▼
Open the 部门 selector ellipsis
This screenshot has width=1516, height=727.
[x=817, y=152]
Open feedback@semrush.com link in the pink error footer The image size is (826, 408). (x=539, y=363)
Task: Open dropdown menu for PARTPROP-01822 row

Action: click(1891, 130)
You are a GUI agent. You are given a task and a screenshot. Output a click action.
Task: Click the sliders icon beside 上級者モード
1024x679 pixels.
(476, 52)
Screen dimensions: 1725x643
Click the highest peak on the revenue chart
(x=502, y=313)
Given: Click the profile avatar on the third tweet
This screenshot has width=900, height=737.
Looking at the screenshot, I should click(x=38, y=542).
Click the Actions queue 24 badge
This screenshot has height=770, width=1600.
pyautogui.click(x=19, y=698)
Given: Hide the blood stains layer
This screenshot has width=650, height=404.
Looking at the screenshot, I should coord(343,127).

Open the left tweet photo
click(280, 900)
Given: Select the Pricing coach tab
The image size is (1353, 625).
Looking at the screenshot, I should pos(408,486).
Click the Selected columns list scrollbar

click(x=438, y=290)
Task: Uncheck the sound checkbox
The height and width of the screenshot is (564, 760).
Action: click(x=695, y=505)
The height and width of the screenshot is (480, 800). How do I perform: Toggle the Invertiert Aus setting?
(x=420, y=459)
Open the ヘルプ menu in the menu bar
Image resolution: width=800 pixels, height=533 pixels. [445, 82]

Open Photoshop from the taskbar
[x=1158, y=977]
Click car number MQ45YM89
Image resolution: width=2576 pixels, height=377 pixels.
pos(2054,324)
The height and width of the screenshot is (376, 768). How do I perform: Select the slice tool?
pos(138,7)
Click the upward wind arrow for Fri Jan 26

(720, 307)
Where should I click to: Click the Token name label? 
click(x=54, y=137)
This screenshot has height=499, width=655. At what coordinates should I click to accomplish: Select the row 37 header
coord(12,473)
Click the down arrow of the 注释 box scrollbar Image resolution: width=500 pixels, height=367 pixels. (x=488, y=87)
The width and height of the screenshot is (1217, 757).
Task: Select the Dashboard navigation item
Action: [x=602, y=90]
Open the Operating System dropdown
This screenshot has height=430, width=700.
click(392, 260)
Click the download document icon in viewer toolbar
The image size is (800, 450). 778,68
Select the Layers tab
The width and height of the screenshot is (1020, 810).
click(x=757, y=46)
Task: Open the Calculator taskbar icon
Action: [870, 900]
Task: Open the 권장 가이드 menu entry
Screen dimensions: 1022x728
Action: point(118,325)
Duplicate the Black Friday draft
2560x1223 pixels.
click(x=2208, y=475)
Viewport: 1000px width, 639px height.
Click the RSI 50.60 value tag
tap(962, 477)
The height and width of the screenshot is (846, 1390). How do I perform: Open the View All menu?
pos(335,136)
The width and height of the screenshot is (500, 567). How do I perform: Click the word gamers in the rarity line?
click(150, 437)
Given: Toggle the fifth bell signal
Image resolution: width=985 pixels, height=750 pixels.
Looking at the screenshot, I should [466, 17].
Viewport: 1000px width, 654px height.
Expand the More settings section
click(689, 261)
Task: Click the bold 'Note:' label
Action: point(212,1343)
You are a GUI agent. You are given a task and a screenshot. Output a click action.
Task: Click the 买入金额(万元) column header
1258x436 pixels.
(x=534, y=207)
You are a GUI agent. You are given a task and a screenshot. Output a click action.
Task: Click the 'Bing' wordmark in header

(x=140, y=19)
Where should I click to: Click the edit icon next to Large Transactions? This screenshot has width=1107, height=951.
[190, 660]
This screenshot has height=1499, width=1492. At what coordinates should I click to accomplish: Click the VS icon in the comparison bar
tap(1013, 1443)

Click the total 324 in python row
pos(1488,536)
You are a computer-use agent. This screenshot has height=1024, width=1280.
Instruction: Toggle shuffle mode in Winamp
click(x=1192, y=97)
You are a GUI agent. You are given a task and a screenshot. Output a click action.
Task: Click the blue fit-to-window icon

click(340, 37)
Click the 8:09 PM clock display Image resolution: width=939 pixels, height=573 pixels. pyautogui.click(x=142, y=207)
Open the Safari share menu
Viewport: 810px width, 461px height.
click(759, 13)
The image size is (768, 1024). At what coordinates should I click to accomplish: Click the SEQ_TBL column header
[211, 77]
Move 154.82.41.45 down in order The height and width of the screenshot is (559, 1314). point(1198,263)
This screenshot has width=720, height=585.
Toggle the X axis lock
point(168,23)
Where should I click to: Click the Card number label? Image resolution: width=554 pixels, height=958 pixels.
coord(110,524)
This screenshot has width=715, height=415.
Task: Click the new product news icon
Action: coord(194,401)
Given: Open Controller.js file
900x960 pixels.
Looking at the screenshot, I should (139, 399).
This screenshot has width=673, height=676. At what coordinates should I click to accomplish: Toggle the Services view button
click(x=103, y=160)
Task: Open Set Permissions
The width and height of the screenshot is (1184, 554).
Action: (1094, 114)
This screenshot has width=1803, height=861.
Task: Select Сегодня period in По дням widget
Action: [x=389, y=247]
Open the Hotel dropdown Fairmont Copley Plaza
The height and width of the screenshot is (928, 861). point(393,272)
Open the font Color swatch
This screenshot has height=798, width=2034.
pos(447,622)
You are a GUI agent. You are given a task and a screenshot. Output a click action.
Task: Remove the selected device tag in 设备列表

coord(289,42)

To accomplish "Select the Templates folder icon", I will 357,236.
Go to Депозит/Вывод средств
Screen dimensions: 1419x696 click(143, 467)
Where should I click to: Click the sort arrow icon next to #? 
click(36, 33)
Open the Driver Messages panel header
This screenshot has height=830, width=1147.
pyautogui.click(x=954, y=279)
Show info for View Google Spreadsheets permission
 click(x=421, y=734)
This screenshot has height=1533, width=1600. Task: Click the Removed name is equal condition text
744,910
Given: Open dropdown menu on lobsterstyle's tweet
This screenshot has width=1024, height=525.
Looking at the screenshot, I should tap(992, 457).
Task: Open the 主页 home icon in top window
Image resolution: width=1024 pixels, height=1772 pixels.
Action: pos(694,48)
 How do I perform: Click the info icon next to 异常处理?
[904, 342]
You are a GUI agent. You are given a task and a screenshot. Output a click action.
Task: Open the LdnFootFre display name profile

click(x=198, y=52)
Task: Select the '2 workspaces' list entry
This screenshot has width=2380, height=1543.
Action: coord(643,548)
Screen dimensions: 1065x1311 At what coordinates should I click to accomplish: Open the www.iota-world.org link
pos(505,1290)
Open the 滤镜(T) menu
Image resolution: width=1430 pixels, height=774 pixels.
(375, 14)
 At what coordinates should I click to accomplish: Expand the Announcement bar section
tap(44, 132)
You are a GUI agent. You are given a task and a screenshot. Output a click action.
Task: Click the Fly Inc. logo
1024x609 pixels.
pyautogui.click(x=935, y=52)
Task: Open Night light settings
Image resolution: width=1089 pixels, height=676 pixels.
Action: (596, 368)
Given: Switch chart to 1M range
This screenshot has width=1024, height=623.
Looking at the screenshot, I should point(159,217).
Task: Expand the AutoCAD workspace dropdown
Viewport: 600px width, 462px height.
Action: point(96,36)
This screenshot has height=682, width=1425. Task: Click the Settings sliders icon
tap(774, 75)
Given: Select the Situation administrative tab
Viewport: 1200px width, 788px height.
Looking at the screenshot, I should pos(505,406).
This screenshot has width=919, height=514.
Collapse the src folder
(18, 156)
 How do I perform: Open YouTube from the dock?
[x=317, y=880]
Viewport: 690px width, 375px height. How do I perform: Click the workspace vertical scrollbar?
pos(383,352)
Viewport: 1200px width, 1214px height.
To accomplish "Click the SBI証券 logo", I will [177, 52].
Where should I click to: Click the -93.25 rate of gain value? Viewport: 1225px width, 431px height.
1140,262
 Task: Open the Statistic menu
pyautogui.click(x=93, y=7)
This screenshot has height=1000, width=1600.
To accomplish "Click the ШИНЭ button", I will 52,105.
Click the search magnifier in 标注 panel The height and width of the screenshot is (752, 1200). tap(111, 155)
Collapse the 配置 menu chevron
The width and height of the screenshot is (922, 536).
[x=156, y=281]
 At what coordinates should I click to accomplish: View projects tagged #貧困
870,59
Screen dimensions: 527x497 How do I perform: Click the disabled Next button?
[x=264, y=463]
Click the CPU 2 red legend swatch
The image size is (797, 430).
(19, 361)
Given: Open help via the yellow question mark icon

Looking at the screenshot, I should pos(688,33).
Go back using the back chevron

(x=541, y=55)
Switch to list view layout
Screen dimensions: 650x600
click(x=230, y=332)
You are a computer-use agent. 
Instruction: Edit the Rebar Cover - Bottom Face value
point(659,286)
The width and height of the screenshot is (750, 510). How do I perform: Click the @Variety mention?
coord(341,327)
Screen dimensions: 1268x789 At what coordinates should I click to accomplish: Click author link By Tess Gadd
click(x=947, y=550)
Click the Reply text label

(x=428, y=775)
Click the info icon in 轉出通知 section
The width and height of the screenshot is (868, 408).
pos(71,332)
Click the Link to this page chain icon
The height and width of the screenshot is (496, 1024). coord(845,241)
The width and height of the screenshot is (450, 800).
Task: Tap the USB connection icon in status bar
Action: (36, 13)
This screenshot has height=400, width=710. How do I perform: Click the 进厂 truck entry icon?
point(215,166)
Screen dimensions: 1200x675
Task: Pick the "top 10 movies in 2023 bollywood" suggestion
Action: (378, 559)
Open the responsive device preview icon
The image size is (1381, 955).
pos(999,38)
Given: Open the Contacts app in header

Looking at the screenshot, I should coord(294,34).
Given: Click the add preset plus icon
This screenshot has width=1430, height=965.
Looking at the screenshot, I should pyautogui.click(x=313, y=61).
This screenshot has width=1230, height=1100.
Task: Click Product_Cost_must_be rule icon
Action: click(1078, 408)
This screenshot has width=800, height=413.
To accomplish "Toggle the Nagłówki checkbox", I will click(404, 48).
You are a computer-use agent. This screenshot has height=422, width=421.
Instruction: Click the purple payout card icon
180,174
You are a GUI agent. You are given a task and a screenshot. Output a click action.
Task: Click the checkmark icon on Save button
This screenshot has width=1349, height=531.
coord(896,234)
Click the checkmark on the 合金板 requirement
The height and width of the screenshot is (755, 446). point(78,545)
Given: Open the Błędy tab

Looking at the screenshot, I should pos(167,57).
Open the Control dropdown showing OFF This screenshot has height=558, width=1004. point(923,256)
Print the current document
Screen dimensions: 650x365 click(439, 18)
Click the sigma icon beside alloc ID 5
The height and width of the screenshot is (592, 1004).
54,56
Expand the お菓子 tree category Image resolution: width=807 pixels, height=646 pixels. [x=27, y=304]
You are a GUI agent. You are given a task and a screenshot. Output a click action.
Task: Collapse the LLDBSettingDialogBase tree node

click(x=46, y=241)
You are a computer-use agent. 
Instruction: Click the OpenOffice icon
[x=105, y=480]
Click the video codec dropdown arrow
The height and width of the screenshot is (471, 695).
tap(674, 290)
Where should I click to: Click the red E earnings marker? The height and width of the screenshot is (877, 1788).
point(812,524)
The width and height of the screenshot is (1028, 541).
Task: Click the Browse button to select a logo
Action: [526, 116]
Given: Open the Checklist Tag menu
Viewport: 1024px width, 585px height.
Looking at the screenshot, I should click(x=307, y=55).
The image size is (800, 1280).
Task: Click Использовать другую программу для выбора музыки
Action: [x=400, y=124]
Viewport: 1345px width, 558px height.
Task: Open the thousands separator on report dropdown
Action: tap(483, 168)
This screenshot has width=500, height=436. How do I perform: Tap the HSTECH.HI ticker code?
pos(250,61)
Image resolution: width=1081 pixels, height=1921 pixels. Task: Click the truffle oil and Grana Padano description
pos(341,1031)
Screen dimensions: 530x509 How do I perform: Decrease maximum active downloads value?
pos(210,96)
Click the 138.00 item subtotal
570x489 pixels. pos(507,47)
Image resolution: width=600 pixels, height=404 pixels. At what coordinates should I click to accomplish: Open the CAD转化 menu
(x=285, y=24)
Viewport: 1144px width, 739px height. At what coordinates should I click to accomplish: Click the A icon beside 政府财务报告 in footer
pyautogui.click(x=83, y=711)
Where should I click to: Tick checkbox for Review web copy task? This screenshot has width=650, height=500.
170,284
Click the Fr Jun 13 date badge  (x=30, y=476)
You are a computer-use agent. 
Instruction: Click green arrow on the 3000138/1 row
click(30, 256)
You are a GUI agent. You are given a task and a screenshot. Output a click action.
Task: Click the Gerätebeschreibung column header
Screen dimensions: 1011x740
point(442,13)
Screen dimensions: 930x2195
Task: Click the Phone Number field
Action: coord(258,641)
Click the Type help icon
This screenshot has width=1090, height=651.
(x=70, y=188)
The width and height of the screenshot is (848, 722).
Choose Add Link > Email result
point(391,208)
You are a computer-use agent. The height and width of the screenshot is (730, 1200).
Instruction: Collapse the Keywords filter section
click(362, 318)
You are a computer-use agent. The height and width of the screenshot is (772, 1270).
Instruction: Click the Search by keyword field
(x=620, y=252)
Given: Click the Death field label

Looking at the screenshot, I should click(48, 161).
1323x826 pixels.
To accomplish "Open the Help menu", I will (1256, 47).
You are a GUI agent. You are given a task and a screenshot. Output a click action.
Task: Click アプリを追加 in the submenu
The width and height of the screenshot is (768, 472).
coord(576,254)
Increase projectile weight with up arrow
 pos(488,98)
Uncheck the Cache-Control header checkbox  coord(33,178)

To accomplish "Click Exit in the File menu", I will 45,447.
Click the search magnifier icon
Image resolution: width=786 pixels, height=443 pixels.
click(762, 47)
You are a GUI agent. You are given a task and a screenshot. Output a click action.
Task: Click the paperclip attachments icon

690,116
▲
■ **EXERCISE DESCRIPTION**: The lines to copy are those in the records above containing the word "will".

■ **SOLUTION TO THIS TASK**:
To accomplish "Select the Templates folder icon", I will 357,236.
To accomplish "Click the SBI証券 logo", I will [177, 52].
To accomplish "Click the ШИНЭ button", I will 52,105.
To accomplish "Toggle the Nagłówki checkbox", I will click(404, 48).
To accomplish "Open the Help menu", I will (1256, 47).
To accomplish "Click Exit in the File menu", I will 45,447.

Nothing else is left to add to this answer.